(Dataset rows)
########################################

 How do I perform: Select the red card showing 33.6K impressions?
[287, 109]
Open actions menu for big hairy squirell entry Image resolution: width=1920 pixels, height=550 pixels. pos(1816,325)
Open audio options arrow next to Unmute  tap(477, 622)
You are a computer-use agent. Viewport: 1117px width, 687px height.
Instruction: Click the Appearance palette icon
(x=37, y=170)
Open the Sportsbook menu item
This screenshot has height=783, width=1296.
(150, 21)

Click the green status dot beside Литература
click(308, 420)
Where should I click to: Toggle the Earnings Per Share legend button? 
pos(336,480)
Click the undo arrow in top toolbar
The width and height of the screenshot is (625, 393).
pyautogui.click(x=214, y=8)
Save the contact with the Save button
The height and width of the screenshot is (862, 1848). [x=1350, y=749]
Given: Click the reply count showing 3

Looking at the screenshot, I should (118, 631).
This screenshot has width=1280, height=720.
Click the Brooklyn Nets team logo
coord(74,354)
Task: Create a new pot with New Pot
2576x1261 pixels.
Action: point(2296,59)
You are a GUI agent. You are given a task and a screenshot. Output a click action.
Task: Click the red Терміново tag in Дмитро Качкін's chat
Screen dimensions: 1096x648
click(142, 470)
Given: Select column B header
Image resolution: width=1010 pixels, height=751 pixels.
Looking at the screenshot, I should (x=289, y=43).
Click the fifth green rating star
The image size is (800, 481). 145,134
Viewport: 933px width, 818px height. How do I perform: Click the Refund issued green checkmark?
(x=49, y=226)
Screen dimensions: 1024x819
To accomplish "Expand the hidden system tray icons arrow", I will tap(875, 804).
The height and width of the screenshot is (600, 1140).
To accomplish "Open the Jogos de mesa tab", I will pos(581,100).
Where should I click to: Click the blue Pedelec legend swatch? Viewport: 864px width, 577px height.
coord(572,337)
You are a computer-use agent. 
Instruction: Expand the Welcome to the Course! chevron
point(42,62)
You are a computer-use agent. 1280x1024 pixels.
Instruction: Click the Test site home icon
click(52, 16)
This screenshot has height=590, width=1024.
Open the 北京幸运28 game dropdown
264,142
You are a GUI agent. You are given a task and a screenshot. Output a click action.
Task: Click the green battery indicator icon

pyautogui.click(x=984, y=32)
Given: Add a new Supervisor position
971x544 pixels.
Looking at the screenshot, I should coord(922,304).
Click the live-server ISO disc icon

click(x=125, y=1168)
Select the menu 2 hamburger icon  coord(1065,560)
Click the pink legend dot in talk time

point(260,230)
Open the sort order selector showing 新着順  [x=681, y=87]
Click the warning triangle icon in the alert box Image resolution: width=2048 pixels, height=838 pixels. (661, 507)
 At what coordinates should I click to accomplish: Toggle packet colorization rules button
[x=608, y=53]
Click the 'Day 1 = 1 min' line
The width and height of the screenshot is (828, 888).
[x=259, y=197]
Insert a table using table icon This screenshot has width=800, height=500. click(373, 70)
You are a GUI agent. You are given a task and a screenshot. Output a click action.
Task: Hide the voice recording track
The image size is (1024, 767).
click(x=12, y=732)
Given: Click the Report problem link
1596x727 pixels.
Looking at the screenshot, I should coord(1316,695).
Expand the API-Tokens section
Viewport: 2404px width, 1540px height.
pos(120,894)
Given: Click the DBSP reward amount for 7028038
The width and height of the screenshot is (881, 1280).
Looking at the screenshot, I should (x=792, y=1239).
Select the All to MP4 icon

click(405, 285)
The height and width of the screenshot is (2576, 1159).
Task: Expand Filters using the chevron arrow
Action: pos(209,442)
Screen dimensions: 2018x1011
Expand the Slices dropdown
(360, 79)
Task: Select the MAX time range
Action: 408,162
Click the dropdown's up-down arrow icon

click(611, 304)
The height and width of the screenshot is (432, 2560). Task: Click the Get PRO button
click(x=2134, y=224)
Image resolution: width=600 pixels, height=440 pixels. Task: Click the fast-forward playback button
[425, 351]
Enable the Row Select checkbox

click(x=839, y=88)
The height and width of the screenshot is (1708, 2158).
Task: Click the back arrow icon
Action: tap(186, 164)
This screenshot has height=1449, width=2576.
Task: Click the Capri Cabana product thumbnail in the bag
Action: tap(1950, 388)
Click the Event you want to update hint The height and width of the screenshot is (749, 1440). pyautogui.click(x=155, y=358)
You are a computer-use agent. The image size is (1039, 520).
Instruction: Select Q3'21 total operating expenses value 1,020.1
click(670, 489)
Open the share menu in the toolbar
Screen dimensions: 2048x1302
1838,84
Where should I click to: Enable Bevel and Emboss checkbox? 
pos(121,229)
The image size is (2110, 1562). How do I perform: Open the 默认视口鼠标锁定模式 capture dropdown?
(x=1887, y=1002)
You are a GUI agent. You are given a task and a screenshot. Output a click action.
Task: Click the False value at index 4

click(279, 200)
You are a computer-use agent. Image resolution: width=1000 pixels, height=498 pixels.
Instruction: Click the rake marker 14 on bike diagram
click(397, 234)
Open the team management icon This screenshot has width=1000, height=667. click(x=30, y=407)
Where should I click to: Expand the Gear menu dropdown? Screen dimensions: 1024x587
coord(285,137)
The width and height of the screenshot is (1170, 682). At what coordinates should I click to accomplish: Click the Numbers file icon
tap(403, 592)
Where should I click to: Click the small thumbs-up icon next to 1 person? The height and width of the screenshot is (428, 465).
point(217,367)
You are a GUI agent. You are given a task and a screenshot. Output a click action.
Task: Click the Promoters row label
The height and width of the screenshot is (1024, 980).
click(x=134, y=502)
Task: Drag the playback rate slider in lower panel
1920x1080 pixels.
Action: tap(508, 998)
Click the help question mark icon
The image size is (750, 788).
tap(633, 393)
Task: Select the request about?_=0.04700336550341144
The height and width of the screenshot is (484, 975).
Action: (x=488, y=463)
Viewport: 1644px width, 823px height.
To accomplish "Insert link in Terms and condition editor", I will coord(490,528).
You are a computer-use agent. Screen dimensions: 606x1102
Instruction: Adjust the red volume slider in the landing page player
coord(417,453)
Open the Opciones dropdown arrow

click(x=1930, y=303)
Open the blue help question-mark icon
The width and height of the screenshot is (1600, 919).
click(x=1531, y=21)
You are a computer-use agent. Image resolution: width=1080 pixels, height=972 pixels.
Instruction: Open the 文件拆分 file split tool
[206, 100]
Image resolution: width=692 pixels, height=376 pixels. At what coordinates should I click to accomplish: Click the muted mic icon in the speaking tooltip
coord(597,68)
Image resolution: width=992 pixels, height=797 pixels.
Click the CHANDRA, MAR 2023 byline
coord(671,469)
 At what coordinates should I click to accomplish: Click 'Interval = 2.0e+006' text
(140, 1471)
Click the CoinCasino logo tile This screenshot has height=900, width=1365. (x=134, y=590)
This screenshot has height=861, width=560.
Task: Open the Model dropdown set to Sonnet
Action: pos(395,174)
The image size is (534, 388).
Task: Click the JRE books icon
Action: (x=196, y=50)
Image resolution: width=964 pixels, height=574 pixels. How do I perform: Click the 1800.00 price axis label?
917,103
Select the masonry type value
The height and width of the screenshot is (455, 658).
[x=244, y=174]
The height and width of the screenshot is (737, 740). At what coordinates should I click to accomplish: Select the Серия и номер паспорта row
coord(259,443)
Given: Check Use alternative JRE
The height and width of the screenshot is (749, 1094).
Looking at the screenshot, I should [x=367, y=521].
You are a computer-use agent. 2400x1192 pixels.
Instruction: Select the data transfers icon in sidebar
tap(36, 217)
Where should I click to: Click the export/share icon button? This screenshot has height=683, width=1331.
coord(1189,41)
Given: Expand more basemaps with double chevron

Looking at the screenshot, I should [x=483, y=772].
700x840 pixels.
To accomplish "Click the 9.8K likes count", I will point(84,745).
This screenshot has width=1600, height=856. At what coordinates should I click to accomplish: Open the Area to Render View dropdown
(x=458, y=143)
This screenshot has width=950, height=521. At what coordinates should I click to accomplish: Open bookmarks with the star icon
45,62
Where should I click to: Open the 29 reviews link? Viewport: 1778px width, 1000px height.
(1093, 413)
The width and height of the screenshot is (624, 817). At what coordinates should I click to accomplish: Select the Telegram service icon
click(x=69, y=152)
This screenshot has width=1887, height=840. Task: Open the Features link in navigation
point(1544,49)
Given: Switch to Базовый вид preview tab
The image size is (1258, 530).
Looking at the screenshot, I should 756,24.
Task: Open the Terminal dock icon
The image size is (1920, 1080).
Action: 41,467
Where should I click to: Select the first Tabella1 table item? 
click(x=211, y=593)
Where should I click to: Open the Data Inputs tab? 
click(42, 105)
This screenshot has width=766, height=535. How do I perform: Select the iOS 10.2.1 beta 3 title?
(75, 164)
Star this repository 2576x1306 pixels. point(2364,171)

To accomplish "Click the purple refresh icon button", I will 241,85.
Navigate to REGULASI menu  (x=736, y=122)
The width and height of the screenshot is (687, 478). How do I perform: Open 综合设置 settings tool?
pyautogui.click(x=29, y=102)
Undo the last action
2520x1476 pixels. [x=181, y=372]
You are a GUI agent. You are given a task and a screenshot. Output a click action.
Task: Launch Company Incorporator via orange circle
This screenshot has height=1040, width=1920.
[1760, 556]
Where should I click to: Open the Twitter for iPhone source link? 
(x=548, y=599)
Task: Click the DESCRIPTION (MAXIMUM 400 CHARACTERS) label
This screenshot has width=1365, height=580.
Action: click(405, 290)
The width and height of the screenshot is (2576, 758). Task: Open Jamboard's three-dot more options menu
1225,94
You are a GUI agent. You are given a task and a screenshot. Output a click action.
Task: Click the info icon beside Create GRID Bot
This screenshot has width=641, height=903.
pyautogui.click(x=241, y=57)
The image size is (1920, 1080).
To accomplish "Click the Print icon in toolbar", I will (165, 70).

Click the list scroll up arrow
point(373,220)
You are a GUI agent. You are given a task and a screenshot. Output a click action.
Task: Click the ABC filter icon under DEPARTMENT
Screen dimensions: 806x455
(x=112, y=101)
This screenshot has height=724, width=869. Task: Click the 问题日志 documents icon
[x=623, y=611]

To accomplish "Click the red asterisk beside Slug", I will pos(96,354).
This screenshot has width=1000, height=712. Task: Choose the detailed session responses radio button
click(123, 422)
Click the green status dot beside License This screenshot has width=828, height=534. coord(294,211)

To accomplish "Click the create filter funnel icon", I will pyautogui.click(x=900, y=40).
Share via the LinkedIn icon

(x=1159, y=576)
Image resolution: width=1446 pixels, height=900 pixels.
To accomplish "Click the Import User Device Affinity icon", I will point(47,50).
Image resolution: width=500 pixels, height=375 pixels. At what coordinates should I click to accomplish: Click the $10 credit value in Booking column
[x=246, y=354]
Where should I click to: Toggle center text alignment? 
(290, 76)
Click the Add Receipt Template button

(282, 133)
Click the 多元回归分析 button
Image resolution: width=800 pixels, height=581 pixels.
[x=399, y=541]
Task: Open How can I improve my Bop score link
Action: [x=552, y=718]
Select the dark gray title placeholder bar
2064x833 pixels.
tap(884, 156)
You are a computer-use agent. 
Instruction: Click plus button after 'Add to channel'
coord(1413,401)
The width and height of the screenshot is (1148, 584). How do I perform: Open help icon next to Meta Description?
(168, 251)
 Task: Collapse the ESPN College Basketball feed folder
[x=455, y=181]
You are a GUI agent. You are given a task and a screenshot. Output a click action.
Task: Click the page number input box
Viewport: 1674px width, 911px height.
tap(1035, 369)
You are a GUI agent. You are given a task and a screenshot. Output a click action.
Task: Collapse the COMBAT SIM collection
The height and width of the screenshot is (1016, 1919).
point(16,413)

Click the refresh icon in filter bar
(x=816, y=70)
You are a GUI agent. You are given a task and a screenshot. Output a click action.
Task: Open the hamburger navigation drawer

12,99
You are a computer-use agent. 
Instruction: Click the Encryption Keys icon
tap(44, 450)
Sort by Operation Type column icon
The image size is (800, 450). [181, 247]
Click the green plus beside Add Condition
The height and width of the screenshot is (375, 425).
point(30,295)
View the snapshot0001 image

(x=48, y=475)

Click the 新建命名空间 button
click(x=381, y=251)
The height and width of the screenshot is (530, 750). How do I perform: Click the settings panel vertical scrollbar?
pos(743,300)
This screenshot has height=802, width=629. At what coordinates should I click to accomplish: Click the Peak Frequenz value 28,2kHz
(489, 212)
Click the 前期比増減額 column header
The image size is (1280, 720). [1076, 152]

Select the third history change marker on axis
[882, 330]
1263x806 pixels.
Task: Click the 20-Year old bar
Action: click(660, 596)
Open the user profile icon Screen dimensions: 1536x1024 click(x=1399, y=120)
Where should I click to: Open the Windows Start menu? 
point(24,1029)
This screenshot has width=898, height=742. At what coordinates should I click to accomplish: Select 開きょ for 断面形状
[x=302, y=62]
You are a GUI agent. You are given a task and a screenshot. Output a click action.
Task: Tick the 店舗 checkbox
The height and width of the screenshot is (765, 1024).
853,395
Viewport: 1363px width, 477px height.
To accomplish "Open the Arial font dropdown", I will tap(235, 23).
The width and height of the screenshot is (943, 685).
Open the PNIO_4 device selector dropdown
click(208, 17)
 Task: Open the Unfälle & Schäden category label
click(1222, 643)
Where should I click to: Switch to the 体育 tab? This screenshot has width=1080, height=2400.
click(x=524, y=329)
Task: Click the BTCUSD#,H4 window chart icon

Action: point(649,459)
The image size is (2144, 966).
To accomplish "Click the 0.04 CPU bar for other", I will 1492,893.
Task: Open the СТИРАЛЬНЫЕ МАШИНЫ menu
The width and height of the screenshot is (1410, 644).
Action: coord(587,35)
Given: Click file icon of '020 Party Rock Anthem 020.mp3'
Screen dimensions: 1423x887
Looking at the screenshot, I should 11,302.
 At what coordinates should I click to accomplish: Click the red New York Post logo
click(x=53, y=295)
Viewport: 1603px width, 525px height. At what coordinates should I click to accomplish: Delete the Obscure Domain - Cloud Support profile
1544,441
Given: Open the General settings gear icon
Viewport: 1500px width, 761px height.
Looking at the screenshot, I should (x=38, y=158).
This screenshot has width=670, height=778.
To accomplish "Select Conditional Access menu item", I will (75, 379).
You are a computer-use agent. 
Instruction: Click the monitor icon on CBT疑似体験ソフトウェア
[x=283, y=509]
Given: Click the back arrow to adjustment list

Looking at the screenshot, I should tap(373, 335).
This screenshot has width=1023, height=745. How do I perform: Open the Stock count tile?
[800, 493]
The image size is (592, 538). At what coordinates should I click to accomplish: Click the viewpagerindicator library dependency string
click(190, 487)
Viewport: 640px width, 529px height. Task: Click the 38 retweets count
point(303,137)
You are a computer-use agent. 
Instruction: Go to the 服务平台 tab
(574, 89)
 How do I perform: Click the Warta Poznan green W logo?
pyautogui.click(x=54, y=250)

########################################

→ Instructions to follow
Reproduce the data verbatim from the line with "Where should I click to: Switch" to the line with "will (75, 379).", including both of those lines.

→ Result of the exercise
Where should I click to: Switch to the 体育 tab? This screenshot has width=1080, height=2400.
click(x=524, y=329)
Task: Click the BTCUSD#,H4 window chart icon

Action: point(649,459)
The image size is (2144, 966).
To accomplish "Click the 0.04 CPU bar for other", I will 1492,893.
Task: Open the СТИРАЛЬНЫЕ МАШИНЫ menu
The width and height of the screenshot is (1410, 644).
Action: coord(587,35)
Given: Click file icon of '020 Party Rock Anthem 020.mp3'
Screen dimensions: 1423x887
Looking at the screenshot, I should 11,302.
 At what coordinates should I click to accomplish: Click the red New York Post logo
click(x=53, y=295)
Viewport: 1603px width, 525px height. At what coordinates should I click to accomplish: Delete the Obscure Domain - Cloud Support profile
1544,441
Given: Open the General settings gear icon
Viewport: 1500px width, 761px height.
Looking at the screenshot, I should (x=38, y=158).
This screenshot has width=670, height=778.
To accomplish "Select Conditional Access menu item", I will (75, 379).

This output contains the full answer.